▶ What you are asked to do: Please copy each line of the data that includes the string "agent".

==========

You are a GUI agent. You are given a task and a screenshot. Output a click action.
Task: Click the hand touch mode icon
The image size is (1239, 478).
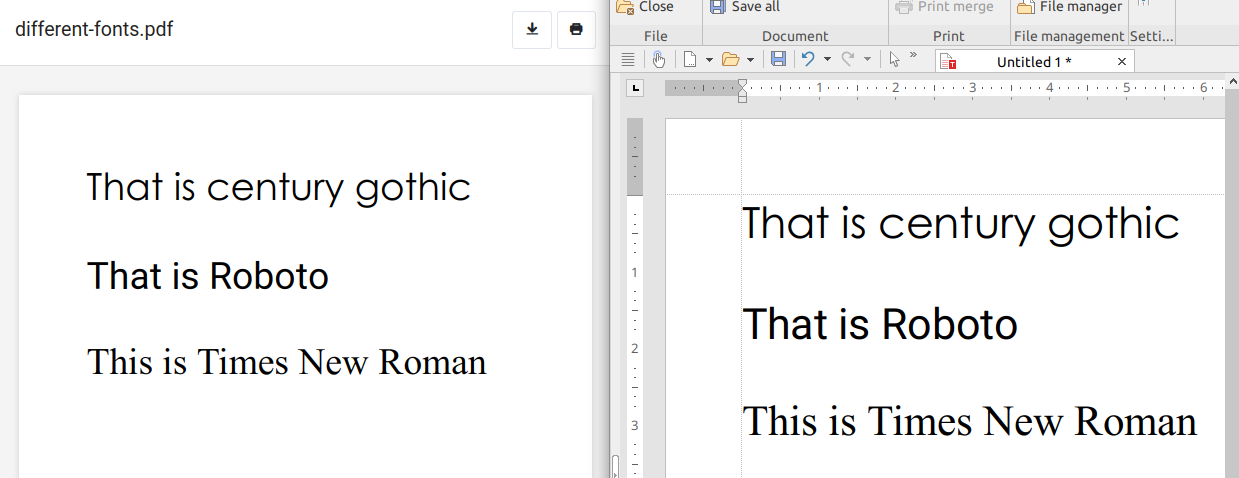click(658, 60)
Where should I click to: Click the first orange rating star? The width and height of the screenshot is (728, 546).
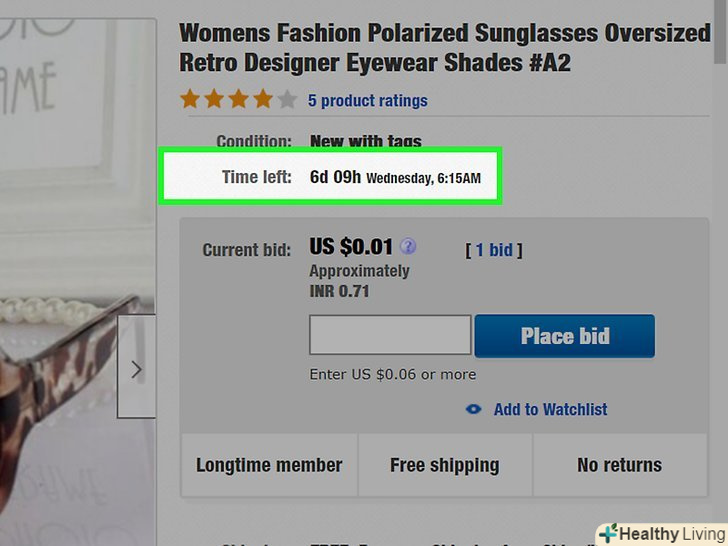pos(190,100)
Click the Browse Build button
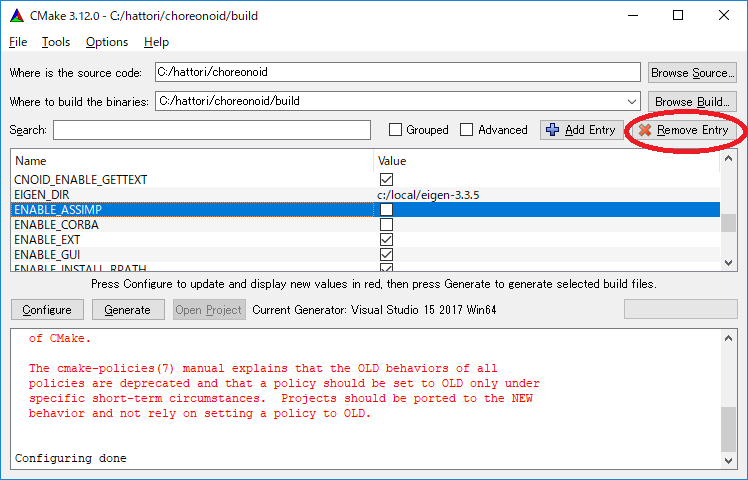The height and width of the screenshot is (480, 748). 692,101
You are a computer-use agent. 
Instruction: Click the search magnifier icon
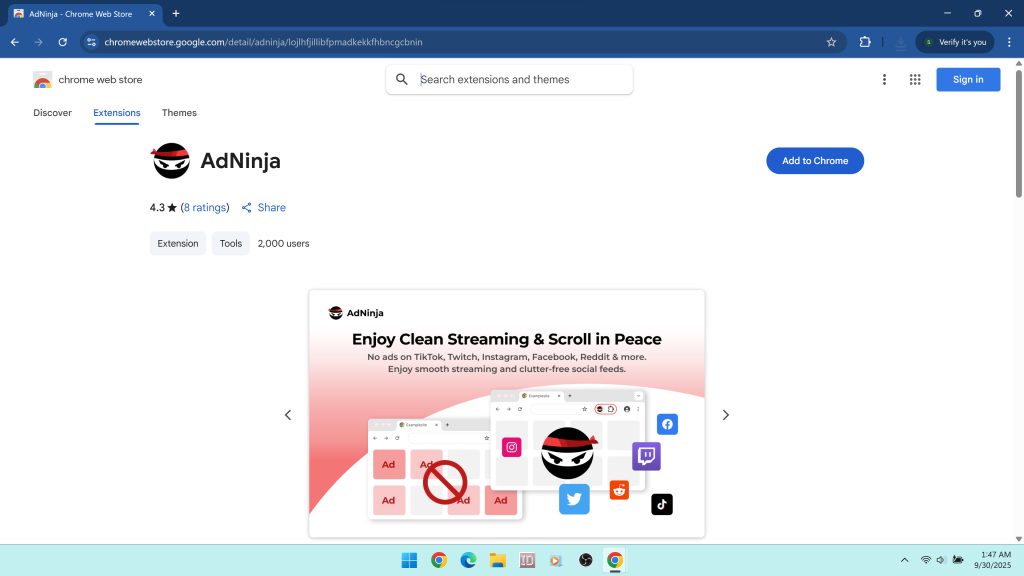click(x=402, y=80)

==========

▶ Expected answer:
You are a GUI agent. You are given a task and a screenshot. Output a click action.
You are a computer-use agent. 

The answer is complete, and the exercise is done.